Entries for locating words and elements:
━━━

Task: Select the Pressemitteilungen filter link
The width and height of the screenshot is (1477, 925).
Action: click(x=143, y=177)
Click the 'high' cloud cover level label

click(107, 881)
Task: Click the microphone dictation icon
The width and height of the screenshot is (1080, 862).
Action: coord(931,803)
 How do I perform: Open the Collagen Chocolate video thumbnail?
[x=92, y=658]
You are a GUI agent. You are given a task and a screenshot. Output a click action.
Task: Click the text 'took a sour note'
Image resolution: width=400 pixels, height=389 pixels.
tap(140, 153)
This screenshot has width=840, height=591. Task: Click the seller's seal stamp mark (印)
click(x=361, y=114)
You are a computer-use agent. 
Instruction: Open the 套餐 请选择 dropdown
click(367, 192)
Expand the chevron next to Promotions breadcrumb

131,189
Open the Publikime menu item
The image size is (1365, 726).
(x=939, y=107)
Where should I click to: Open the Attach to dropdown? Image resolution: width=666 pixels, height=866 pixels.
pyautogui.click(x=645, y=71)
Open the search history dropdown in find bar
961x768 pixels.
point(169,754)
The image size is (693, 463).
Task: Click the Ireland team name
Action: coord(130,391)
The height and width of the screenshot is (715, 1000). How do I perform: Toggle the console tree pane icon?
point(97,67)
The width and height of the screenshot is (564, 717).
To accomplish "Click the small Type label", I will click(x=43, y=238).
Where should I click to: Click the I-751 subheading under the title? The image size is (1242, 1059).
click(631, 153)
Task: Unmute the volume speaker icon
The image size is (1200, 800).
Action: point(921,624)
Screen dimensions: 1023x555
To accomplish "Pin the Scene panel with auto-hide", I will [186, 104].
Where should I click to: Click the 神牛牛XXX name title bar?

━━━

#### Task goal:
Reproduce the listing above line for line, without changing anything.

#### Response to the task:
Task: Select the Pressemitteilungen filter link
The width and height of the screenshot is (1477, 925).
Action: click(x=143, y=177)
Click the 'high' cloud cover level label

click(107, 881)
Task: Click the microphone dictation icon
The width and height of the screenshot is (1080, 862).
Action: coord(931,803)
 How do I perform: Open the Collagen Chocolate video thumbnail?
[x=92, y=658]
You are a GUI agent. You are given a task and a screenshot. Output a click action.
Task: Click the text 'took a sour note'
Image resolution: width=400 pixels, height=389 pixels.
tap(140, 153)
This screenshot has width=840, height=591. Task: Click the seller's seal stamp mark (印)
click(x=361, y=114)
You are a computer-use agent. 
Instruction: Open the 套餐 请选择 dropdown
click(367, 192)
Expand the chevron next to Promotions breadcrumb

131,189
Open the Publikime menu item
The image size is (1365, 726).
(x=939, y=107)
Where should I click to: Open the Attach to dropdown? Image resolution: width=666 pixels, height=866 pixels.
pyautogui.click(x=645, y=71)
Open the search history dropdown in find bar
961x768 pixels.
point(169,754)
The image size is (693, 463).
Task: Click the Ireland team name
Action: coord(130,391)
The height and width of the screenshot is (715, 1000). How do I perform: Toggle the console tree pane icon?
point(97,67)
The width and height of the screenshot is (564, 717).
To accomplish "Click the small Type label", I will click(x=43, y=238).
Where should I click to: Click the I-751 subheading under the title? The image size is (1242, 1059).
click(631, 153)
Task: Unmute the volume speaker icon
The image size is (1200, 800).
Action: point(921,624)
Screen dimensions: 1023x555
To accomplish "Pin the Scene panel with auto-hide", I will [186, 104].
Where should I click to: Click the 神牛牛XXX name title bar?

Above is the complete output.